Neunundvierzig

Nicole rief Lewis noch am Vormittag aus Florida an und sagte, alles sei erledigt. Lewis wies sie an, den nächstmöglichen Flug nach Norden zu nehmen. Während sie Allison Fitch aufgespürt habe, habe er den Mann ausfindig gemacht, der der Wohnung der Fitch einen Besuch abgestattet hatte. Sein Name sei Ray Kilbride, und sie würden ihn gemeinsam abholen.

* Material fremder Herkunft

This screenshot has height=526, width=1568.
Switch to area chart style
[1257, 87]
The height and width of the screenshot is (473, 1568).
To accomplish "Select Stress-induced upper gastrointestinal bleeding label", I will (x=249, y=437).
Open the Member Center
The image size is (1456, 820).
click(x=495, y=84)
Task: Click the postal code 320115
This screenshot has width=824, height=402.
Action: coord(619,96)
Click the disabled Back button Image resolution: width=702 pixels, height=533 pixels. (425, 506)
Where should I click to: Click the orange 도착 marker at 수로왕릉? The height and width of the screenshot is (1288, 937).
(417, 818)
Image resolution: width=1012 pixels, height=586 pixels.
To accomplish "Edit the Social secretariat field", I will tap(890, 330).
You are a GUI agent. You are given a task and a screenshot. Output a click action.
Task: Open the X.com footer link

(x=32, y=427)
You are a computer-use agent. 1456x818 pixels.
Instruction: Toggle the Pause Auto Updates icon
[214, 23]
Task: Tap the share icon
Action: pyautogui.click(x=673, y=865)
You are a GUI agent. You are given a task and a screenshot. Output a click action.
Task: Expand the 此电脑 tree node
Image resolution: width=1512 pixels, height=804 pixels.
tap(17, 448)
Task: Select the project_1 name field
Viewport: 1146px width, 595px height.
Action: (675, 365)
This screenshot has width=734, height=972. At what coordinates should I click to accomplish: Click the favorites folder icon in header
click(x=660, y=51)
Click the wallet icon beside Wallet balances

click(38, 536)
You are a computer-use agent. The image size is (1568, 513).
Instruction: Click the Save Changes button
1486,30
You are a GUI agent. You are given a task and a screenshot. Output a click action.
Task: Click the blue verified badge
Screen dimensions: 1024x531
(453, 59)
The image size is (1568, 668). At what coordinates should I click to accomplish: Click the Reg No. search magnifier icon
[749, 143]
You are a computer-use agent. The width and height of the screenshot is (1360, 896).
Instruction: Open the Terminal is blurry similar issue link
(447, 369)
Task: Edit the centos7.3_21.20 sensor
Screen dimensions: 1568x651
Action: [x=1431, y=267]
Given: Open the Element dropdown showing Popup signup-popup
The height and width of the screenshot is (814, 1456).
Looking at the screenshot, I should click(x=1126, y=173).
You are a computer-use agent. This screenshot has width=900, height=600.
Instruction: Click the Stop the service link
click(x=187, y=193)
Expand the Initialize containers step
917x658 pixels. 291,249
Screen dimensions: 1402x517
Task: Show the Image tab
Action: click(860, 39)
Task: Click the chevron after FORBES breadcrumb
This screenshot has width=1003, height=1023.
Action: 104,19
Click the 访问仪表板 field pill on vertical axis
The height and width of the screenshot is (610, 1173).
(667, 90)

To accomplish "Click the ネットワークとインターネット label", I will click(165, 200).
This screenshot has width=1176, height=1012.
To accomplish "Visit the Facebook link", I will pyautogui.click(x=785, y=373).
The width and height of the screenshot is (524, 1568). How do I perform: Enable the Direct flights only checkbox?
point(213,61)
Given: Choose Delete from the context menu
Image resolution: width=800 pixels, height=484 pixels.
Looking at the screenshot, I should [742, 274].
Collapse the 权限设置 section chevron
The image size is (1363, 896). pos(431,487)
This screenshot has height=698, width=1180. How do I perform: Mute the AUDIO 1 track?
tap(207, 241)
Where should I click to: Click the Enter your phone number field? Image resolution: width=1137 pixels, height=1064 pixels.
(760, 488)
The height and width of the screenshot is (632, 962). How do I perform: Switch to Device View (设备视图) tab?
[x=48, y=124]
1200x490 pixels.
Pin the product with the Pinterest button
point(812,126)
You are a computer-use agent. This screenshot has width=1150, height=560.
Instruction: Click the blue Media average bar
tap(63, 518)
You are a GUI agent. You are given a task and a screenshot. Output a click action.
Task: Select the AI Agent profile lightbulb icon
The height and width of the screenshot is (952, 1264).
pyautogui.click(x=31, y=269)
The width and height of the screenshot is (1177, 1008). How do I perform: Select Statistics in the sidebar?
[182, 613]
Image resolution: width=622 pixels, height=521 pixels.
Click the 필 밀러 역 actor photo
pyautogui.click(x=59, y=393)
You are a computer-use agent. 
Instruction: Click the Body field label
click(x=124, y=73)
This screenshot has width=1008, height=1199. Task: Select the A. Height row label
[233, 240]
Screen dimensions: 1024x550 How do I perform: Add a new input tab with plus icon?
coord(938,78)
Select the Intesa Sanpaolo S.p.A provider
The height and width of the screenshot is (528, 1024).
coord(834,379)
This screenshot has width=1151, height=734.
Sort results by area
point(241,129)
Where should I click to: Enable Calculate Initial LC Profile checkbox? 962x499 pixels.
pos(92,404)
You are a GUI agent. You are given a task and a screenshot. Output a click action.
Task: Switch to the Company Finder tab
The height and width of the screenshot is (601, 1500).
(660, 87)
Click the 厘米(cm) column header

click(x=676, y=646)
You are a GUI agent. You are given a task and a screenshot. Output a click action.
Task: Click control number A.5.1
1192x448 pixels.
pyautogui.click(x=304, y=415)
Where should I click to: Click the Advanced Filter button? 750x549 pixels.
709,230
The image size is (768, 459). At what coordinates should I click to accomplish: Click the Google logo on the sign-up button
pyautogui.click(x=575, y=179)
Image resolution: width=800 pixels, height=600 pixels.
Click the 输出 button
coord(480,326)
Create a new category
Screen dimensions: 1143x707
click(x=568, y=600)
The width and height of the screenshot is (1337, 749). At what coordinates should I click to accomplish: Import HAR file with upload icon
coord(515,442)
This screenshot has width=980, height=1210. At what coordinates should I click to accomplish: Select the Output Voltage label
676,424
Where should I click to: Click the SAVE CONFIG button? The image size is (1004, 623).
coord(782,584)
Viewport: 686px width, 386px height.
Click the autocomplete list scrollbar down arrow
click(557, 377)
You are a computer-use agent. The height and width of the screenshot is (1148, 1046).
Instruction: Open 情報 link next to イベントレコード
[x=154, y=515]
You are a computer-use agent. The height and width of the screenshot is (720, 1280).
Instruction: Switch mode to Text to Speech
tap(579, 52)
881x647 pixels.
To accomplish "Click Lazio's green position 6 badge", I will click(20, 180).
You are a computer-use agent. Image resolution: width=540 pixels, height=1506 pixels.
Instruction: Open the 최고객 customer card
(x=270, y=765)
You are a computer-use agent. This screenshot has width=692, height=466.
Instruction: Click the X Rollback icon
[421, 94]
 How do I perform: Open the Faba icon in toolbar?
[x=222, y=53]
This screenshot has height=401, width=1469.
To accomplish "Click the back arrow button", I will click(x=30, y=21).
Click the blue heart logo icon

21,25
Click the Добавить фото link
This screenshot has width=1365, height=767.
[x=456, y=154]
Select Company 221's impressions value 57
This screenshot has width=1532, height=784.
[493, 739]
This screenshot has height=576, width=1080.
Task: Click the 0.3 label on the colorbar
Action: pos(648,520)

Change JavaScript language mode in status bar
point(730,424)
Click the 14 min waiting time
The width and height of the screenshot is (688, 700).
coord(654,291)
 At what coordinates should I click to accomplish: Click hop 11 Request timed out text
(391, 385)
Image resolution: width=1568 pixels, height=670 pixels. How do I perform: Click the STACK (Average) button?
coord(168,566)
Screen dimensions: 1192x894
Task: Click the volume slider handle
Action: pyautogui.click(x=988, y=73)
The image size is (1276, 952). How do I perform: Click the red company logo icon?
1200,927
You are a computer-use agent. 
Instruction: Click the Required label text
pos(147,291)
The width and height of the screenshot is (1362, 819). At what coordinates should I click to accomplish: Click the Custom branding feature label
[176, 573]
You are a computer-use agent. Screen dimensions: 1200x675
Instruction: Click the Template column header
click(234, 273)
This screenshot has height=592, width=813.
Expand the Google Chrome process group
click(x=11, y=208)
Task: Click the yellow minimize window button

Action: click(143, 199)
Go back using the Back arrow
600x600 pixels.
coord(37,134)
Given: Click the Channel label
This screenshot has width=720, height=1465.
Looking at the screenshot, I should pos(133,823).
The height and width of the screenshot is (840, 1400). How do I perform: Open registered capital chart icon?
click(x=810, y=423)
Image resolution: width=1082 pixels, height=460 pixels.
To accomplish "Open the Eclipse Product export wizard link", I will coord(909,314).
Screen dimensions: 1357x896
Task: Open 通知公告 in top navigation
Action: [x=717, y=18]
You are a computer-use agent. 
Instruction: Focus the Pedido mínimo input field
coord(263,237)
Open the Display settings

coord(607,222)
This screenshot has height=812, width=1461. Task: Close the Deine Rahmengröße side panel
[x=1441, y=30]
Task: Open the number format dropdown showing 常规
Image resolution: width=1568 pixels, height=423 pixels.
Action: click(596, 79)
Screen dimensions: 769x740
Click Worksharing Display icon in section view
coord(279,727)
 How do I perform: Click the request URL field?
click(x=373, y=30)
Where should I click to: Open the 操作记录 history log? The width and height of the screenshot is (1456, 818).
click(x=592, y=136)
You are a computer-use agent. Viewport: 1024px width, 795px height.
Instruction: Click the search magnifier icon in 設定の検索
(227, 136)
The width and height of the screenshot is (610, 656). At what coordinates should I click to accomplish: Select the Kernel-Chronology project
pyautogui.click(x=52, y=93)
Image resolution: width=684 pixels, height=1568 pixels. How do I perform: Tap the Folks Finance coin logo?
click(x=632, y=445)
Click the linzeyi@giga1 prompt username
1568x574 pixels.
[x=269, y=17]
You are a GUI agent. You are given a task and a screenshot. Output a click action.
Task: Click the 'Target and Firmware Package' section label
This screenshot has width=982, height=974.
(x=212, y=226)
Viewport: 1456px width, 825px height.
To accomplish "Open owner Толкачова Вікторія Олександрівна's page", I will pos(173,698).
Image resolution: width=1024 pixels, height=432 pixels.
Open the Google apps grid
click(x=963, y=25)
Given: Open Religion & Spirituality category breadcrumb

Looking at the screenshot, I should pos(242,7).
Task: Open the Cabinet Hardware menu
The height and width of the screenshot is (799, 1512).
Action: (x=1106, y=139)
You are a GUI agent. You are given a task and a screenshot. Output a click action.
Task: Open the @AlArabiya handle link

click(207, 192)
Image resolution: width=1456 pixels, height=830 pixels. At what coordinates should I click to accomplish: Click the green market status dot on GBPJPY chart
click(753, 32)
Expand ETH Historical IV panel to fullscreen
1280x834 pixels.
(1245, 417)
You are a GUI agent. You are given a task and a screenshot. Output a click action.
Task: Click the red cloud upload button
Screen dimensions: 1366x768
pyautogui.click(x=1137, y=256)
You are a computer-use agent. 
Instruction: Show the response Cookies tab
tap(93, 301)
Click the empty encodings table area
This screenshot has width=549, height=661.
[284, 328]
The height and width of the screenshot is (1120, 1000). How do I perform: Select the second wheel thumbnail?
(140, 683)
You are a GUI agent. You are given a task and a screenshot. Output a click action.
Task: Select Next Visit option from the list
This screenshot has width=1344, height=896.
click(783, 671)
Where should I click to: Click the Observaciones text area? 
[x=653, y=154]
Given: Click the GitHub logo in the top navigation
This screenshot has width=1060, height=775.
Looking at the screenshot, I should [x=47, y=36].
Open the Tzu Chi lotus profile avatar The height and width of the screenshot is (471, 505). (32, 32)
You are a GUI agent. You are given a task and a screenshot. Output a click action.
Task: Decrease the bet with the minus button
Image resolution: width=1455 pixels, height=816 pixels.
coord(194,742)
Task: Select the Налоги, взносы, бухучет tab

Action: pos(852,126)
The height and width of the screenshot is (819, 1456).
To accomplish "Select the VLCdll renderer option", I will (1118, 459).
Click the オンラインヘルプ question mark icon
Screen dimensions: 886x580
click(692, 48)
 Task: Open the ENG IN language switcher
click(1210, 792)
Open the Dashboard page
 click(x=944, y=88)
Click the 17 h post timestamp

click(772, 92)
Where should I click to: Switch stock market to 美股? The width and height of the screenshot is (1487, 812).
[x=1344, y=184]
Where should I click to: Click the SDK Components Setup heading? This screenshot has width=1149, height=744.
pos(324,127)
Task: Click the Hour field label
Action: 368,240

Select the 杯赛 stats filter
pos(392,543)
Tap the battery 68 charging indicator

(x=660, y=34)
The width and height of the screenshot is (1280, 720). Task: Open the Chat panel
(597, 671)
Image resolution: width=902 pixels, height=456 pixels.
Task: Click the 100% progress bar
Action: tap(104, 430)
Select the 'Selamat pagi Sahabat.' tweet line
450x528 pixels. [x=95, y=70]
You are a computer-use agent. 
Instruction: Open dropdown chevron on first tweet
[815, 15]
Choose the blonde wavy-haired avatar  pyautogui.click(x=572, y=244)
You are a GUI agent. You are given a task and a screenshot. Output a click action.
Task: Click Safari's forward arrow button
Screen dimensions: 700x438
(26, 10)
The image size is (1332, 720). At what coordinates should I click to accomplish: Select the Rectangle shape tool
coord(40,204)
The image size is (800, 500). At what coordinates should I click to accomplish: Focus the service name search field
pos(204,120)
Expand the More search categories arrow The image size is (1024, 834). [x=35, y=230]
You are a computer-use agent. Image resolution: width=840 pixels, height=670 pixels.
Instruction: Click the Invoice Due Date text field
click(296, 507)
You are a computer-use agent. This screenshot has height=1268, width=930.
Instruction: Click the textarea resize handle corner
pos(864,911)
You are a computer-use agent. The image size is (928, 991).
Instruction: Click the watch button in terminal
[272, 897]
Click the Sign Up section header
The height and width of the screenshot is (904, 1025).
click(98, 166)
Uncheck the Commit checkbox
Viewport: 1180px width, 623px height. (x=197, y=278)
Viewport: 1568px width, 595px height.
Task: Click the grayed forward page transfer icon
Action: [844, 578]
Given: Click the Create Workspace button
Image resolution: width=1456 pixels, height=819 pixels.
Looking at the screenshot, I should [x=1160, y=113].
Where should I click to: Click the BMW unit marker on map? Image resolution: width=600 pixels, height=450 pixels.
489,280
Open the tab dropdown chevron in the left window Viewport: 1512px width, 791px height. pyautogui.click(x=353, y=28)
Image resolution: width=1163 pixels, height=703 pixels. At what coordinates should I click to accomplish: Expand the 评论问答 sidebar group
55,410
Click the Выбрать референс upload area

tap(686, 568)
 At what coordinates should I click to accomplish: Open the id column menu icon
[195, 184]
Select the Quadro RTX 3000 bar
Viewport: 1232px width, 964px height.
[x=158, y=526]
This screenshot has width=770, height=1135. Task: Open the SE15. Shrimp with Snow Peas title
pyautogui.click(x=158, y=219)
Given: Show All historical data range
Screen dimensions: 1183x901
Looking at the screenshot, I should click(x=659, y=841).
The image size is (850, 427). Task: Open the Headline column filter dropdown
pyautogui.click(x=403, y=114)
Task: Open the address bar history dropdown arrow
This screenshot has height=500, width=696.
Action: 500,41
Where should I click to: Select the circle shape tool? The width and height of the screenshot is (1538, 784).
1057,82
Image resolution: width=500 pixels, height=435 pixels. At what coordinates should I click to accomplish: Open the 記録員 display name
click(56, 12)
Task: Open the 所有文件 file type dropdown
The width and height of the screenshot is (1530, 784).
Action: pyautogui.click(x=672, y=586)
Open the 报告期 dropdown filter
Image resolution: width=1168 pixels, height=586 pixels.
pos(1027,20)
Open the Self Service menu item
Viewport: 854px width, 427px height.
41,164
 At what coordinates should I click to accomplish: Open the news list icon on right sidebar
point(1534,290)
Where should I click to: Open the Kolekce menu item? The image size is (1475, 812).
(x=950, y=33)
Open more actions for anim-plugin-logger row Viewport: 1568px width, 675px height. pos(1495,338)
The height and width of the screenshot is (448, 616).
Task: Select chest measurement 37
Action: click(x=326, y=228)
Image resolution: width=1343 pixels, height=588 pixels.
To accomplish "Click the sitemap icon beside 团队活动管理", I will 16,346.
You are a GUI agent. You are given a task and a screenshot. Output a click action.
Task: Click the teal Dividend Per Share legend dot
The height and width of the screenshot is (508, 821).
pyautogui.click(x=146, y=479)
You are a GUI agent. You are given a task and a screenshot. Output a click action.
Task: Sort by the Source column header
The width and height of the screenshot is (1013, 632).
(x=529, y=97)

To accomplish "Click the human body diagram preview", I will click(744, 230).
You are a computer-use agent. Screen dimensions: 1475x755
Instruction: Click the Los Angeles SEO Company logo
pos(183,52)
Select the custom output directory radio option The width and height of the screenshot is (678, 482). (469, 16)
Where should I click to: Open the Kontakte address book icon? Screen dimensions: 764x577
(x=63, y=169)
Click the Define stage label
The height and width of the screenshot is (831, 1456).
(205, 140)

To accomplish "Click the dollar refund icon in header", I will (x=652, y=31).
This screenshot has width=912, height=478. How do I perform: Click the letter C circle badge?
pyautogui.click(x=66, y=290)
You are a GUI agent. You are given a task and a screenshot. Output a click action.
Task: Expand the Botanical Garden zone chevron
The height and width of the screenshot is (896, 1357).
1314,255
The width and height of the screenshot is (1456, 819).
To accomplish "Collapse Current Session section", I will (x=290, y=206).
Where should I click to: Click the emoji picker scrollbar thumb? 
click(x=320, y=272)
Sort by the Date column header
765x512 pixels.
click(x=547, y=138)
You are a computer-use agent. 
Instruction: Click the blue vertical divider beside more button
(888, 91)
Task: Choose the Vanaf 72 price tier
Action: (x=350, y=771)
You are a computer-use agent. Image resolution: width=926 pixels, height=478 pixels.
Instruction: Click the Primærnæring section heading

»Abholen?«, wiederholte Nicole.

»Wir müssen wissen, was er weiß. Wir müssen wissen, warum er dort war. Mein Auftraggeber will mit ihm sprechen.«

»Mir auch recht.«

»Du fliegst übrigens nicht nach New York«, fügte Lewis noch hinzu. Er nannte ihr ein anderes Ziel, näher an dem Ort, wo sie Kilbride finden würden. »Wir treffen uns dort.«

»Alles klar«, sagte sie und legte auf.

Dann meldete Lewis sich bei Howard Talliman.

»Sie wurde gefunden. Und sie ist kein Problem mehr«, sagte Lewis. Er hatte keine Bedenken, solche Dinge mit Howard am Telefon zu besprechen, denn er wusste, dass der einen Sicherheitsexperten hatte, der sein Büro jeden Morgen nach Wanzen absuchte.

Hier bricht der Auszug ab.